The Dude: What the fuck are you talking about?

Yeah. What the fuck are you talking about, Book?

If you haven’t noticed, I tend to use “bad” words with some frequency on this blog, and I use them even more in my actual speech. And today, rather than curtail my usage of them, I’m going to defy the Book’s latent Victorian prudishness and curse like an Elizabethan.

Surely you’ve noticed that most of the “bad” words have to do with the bodily-ness of our bodies? Shit, piss, fuck, cunt, cock, ass, bugger, &c — they have to do with excrement or sex. The “religious” curse words — damn and hell — are comparatively mild (so mild, in fact, that my three-year-old saying “dammit” when I ask him to help me pick up his trucks is funny, rather than shocking).

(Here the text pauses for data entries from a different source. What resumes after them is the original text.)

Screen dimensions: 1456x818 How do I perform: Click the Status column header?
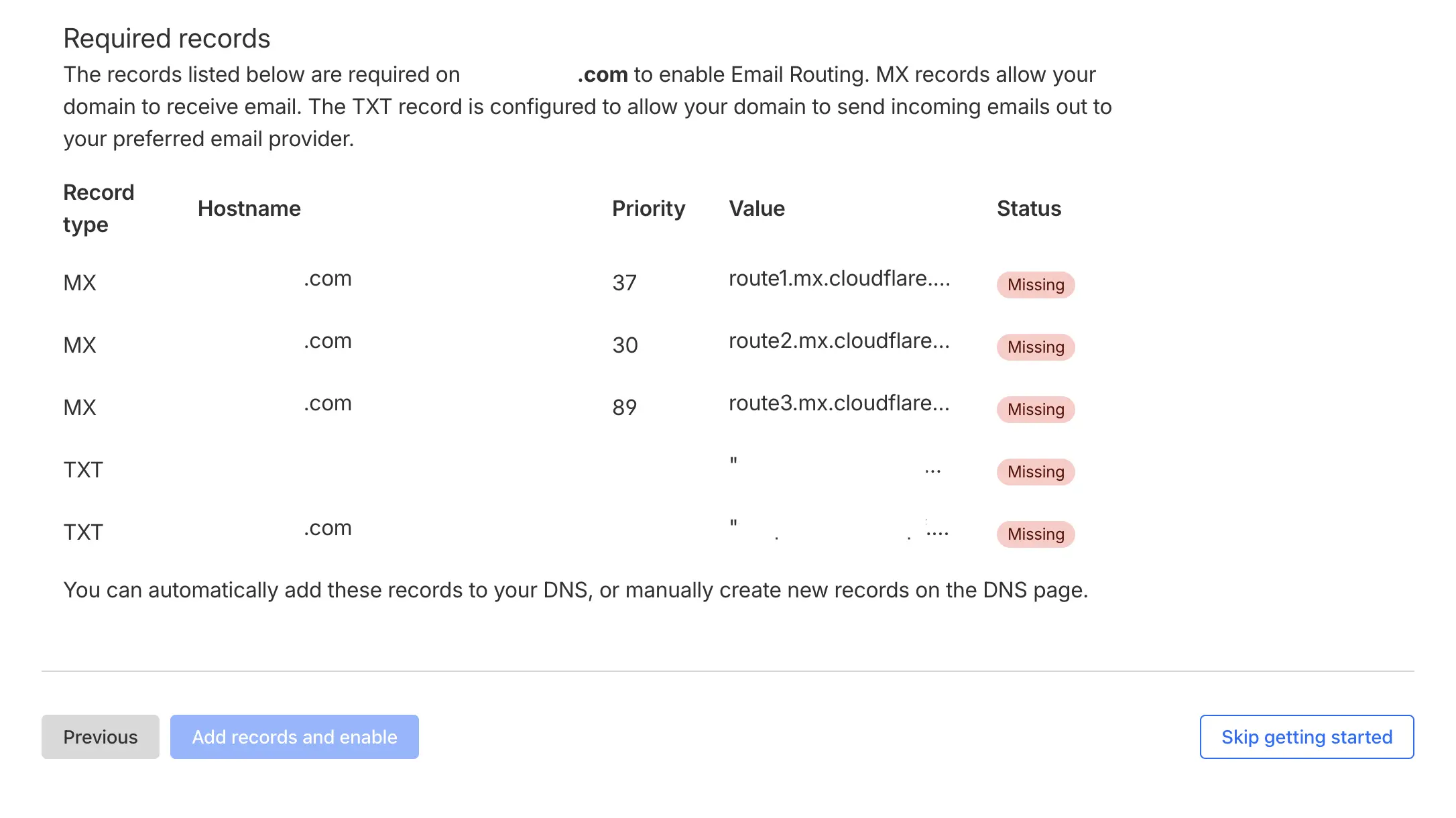pos(1029,209)
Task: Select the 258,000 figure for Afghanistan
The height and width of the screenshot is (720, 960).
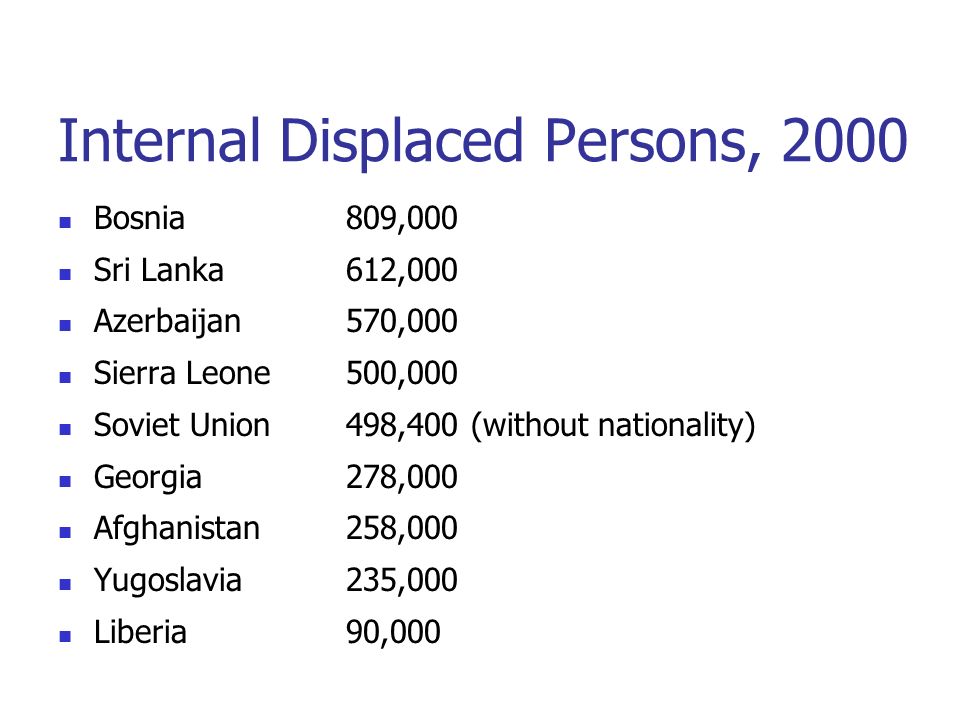Action: (x=402, y=529)
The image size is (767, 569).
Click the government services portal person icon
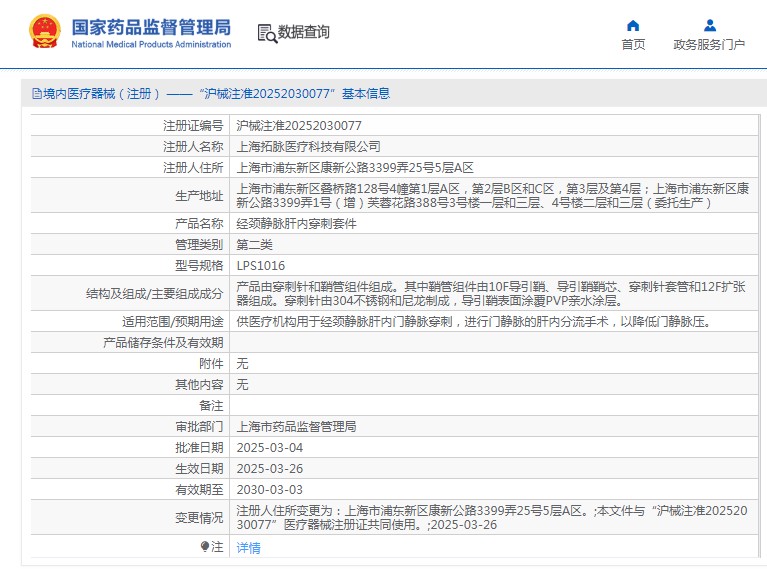(709, 25)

I think a big part of the reason that certain words are “offensive” or taboo is precisely that those words are so connected to our bodies, and we in the West have been embarrassed by and deeply distrustful of our bodies since Plato, at least, and the Church has done a lot to exacerbate that hatred of the body.

Well, fuck that shit.

Look: we all eat, and shitting necessarily follows eating; and a fair number of us have to fuck, if we want the species to continue. Shitting and fucking are the foundations of human society – why can’t we talk about them? Because some people are so fucking uptight that they want to pretend that they don’t shit or fuck. Well, some people might not fuck – and they’re missing out – but everybody shits. Everybody.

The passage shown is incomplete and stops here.